Task prompt →
What is needed is an exact copy of the data that follows.

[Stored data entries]
=== Section Start ===

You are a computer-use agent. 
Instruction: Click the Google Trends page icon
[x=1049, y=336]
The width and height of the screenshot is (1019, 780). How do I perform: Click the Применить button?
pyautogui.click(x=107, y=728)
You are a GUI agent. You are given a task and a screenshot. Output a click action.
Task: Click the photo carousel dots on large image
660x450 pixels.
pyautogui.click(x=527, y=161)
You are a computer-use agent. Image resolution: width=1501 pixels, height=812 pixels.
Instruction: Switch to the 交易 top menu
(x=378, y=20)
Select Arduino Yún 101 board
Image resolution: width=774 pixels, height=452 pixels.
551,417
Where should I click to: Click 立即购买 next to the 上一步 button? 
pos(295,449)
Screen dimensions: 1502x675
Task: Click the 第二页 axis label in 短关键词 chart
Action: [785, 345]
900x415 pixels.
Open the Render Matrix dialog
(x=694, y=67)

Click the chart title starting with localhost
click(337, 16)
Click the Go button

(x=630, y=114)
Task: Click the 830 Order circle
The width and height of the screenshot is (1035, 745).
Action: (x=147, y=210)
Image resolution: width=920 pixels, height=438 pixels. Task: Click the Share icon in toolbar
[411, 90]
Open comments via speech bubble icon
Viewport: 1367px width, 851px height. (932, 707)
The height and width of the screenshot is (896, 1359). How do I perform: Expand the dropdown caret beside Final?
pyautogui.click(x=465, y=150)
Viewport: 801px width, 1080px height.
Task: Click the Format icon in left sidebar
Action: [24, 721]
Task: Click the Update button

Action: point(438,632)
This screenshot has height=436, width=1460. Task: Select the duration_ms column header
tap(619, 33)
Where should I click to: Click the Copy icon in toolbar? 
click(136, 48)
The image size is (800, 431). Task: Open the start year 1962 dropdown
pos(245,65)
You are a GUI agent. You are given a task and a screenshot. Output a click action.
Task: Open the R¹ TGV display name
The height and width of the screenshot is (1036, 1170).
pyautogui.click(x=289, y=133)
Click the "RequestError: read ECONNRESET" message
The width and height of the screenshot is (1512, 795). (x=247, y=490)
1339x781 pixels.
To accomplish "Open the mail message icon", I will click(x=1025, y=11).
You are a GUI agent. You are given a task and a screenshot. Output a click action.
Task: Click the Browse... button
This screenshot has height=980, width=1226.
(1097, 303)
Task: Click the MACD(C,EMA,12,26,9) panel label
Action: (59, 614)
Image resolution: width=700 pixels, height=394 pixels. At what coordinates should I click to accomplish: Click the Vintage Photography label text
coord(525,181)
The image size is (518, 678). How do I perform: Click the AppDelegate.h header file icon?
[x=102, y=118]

=== Section End ===

Solution for this problem →
You are a computer-use agent. 
Instruction: Click the Google Trends page icon
[x=1049, y=336]
The width and height of the screenshot is (1019, 780). How do I perform: Click the Применить button?
pyautogui.click(x=107, y=728)
You are a GUI agent. You are given a task and a screenshot. Output a click action.
Task: Click the photo carousel dots on large image
660x450 pixels.
pyautogui.click(x=527, y=161)
You are a computer-use agent. Image resolution: width=1501 pixels, height=812 pixels.
Instruction: Switch to the 交易 top menu
(x=378, y=20)
Select Arduino Yún 101 board
Image resolution: width=774 pixels, height=452 pixels.
551,417
Where should I click to: Click 立即购买 next to the 上一步 button? 
pos(295,449)
Screen dimensions: 1502x675
Task: Click the 第二页 axis label in 短关键词 chart
Action: [785, 345]
900x415 pixels.
Open the Render Matrix dialog
(x=694, y=67)

Click the chart title starting with localhost
click(337, 16)
Click the Go button

(x=630, y=114)
Task: Click the 830 Order circle
The width and height of the screenshot is (1035, 745).
Action: (x=147, y=210)
Image resolution: width=920 pixels, height=438 pixels. Task: Click the Share icon in toolbar
[411, 90]
Open comments via speech bubble icon
Viewport: 1367px width, 851px height. (932, 707)
The height and width of the screenshot is (896, 1359). How do I perform: Expand the dropdown caret beside Final?
pyautogui.click(x=465, y=150)
Viewport: 801px width, 1080px height.
Task: Click the Format icon in left sidebar
Action: [24, 721]
Task: Click the Update button

Action: point(438,632)
This screenshot has height=436, width=1460. Task: Select the duration_ms column header
tap(619, 33)
Where should I click to: Click the Copy icon in toolbar? 
click(136, 48)
The image size is (800, 431). Task: Open the start year 1962 dropdown
pos(245,65)
You are a GUI agent. You are given a task and a screenshot. Output a click action.
Task: Open the R¹ TGV display name
The height and width of the screenshot is (1036, 1170).
pyautogui.click(x=289, y=133)
Click the "RequestError: read ECONNRESET" message
The width and height of the screenshot is (1512, 795). (x=247, y=490)
1339x781 pixels.
To accomplish "Open the mail message icon", I will click(x=1025, y=11).
You are a GUI agent. You are given a task and a screenshot. Output a click action.
Task: Click the Browse... button
This screenshot has height=980, width=1226.
(1097, 303)
Task: Click the MACD(C,EMA,12,26,9) panel label
Action: (59, 614)
Image resolution: width=700 pixels, height=394 pixels. At what coordinates should I click to accomplish: Click the Vintage Photography label text
coord(525,181)
The image size is (518, 678). How do I perform: Click the AppDelegate.h header file icon?
[x=102, y=118]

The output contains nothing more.